Researchers at the Icahn School of Medicine at Mount Sinai have developed a new artificial intelligence system known as V2P (Variant to Phenotype), which aims to enhance genetic testing by not only identifying harmful genetic mutations but also forecasting the diseases those mutations may cause. The findings are published in the December 15 online issue of Nature Communications.
Traditional genetic analysis tools typically indicate whether a mutation is potentially harmful but do not provide insights into the associated diseases. V2P addresses this gap by utilizing advanced machine learning techniques to link genetic variations to their phenotypic outcomes—essentially predicting how a person's genetic makeup could influence their health. According to David Stein, PhD, the first author, V2P allows for a more focused approach to understanding genetic changes pertinent to individual patients, thereby improving the speed and accuracy of genetic interpretations.

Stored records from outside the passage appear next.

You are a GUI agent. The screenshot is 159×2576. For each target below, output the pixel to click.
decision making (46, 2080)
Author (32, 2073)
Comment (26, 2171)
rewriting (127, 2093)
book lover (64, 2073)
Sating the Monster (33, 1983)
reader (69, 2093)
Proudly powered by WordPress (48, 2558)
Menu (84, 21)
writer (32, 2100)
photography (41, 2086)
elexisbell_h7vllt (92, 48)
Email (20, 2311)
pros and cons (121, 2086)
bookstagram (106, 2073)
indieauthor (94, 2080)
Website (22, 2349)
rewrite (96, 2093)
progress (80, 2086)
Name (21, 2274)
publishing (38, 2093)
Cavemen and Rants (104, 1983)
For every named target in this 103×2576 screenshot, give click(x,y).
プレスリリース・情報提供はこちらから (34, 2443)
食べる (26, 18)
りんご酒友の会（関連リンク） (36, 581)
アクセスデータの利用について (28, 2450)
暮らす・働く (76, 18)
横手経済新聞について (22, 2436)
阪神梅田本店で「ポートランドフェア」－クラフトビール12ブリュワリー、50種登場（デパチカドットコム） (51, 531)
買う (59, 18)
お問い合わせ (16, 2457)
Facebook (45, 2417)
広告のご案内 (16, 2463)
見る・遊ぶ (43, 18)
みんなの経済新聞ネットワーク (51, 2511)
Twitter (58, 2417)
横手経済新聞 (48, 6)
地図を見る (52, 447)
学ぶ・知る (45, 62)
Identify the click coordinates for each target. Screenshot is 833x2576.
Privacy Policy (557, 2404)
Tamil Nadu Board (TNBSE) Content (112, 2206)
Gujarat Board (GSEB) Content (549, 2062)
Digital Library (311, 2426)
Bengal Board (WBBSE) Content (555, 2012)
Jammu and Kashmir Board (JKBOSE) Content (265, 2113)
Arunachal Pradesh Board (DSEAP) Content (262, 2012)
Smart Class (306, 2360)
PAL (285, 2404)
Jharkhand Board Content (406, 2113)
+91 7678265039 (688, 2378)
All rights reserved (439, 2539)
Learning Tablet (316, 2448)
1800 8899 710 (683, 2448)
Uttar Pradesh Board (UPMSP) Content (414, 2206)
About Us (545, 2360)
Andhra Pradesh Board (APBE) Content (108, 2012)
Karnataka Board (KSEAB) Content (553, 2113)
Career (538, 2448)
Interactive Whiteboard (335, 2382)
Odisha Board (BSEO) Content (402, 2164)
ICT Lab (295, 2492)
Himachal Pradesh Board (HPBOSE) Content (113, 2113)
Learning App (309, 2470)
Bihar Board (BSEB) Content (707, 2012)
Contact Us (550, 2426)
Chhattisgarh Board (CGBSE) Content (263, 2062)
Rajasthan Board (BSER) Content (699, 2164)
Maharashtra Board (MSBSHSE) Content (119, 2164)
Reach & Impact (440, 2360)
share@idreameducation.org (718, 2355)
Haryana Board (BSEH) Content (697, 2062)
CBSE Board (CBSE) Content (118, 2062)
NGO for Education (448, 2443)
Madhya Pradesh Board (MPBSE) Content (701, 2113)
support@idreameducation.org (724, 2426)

The AI model was trained on a comprehensive dataset that included both harmful and benign genetic variants, alongside detailed disease information. In tests using de-identified patient data, V2P successfully identified true disease-causing mutations within the top ten candidates, suggesting its potential to streamline genetic diagnoses.
Beyond diagnostics, V2P has implications for researchers and drug developers, as it may help identify specific genes and pathways associated with particular diseases. The tool currently categorizes mutations into broad disease groups but could be refined to provide more detailed predictions and integrate additional data for enhanced drug discovery.
The research represents a step forward in precision medicine, where treatments can be tailored based on individual genetic profiles. The study was supported by various grants from the National Institutes of Health and other funding organizations, and the authors include notable researchers in the field of genetics and AI.